The Spark

the Voice of
The Communist League of Revolutionary Workers–Internationalist

“The emancipation of the working class will only be achieved by the working class itself.”
— Karl Marx

EDITORIAL
Chrysler Bankruptcy:
Risking a Depression to Wrench out Profit

May 4, 2009

For months, the biggest guns in the country–Presidents Bush and Obama–threatened auto workers that their companies would be pushed into bankruptcy if the workers didn’t agree to gut their own wages and benefits, and especially to stab their elders, the retirees, in the back.

Finally, April 28, Chrysler workers surrendered. April 29, the Obama administration forced Chrysler into bankruptcy anyway, spouting platitudes about “hope for the future.”

The whole tangled ball of yarn began to unravel. Only two hours after declaring bankruptcy, Chrysler announced it was closing all its plants so it could carry out the bankruptcy more “efficiently”–perhaps it would take 30 days, perhaps 60 days. Bankruptcy lawyers quietly laughed.

An hour later came more blows to production and jobs. Chrysler announced that eight of its plants would not be in the “new Chrysler.” 6500 more workers would lose their jobs.

Even before Chrysler closed its plants, some of them had to stop production–suppliers, worried about getting paid, stopped supplying them. Other suppliers began to shut down. For many, it was the final chapter. They don’t have the funding to last 60 days.

GM had already announced that it was about to close 13 assembly plants for nine weeks or more. Obviously that can only mean it’s closing its parts plants also.

More suppliers shut down. American Axle, which provides axles to both GM and Chrysler, “furloughed” its work force.

Auto shuts down, and then what? What happens to steel–or to rubber, plastics, copper, other metals, electronics, wood products, textiles....

When factories shut down, stores and restaurants, already running on fumes, have no customers. Even hospitals close.

Why? Why would this government–which has already spent or committed 12.2 trillion dollars to the financial system–force the auto companies into bankruptcy over a measly few billion dollars and risk unleashing a worse depression?

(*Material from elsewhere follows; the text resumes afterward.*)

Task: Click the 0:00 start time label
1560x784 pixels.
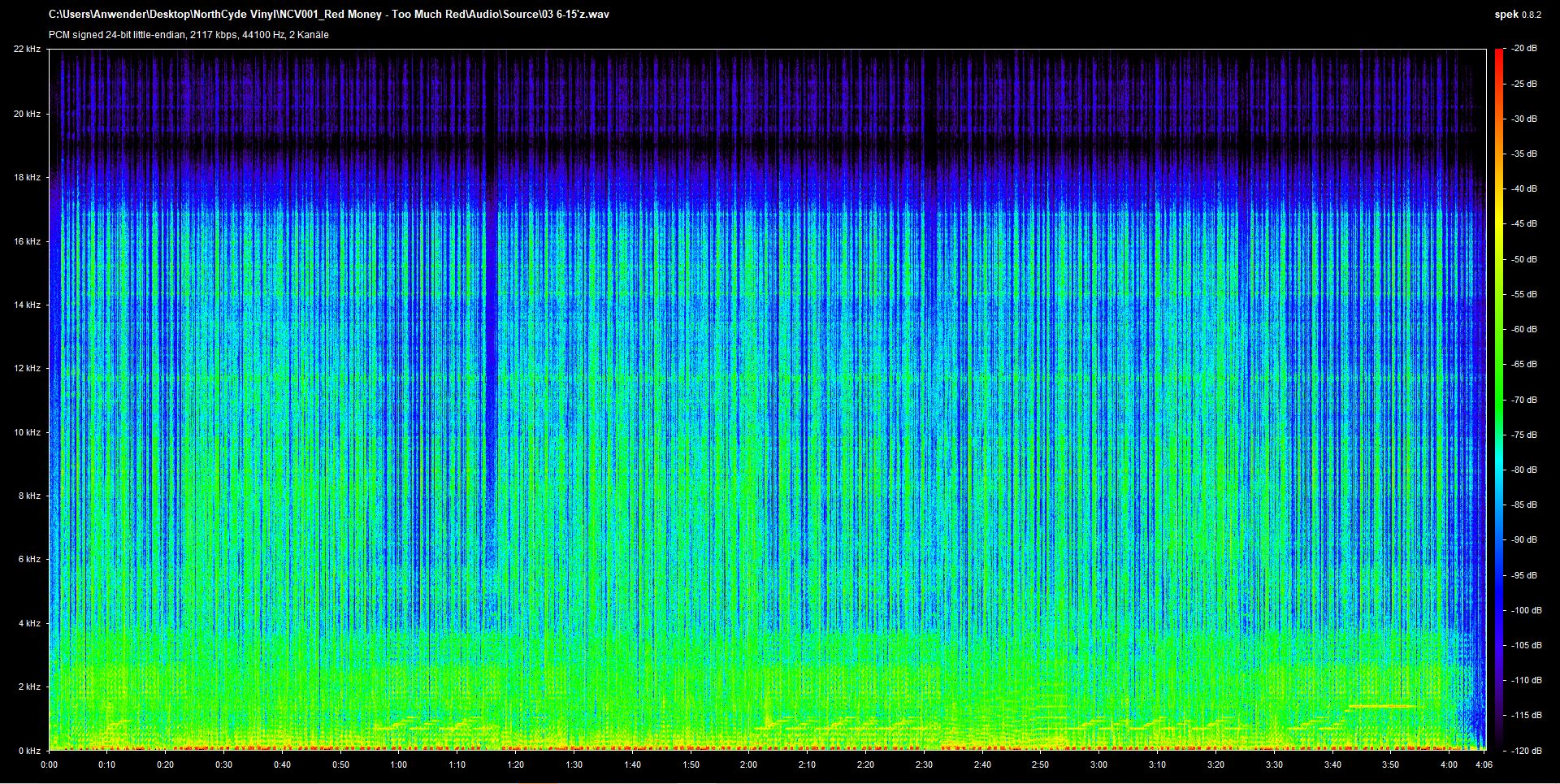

Unbelievable as it may seem, you better believe it. The Obama administration forced the bankruptcy to enable Chrysler, and after it GM, to get rid of what the companies call, “dead wood”–and behind them every other company.

First of all, Chrysler and GM want to dump their obligations to their retirees, all those workers whose labor ground out hundreds of billions of dollars the auto companies turned in profits.

They want to forget about paying all those taxes they owe to cities and states and school districts. Forget about their obligation to clean up environmental hazards or compensate for asbestos damage, forget about suits filed by women or minorities whose civil rights have been violated, forget about suits filed by workers who have been injured.

They want to get rid of half their dealerships–and Obama’s Auto Task Force obligingly demanded it! When thousands of dealers shut, many tens of thousand of workers lose their jobs. Cities and towns lose a big part of their tax base.

As for all those bonds–yes, the auto companies want to dump them. And the U.S. Treasury has already enabled them to do it–by bailing out the big banks that held most of the bonds. As for the rest of the bondholders–the little people and the pension funds–tough luck!

But above all, this “new Chrysler” and this “new GM,” through sheer brutality, in the midst of a depression, are trying to force workers to live at a standard of living and to work under conditions their grandparents would not have accepted.

It’s a social catastrophe. But it will make Chrysler and GM more “efficient,” more “competitive”–and more profitable for the big stockholders.

If they get away with it, every other company in the country will try to follow. When auto goes from $29 an hour to $14, those making $14 will be lucky to get minimum wage.

But Chrysler has shown us all where the corporations intend to take the whole working class. And not a one of us has any reason to follow.

On April 29, Chrysler workers signed a contract at the point of a gun, their “yes” extorted from them. But it’s only a piece of paper. It can be torn up just as easily as the companies tore up every contract they ever signed, every promise they ever made.

Tear up these contracts–yes, workers should–and tear up this system that puts profit before the needs of the human beings who create all the products and services that society needs.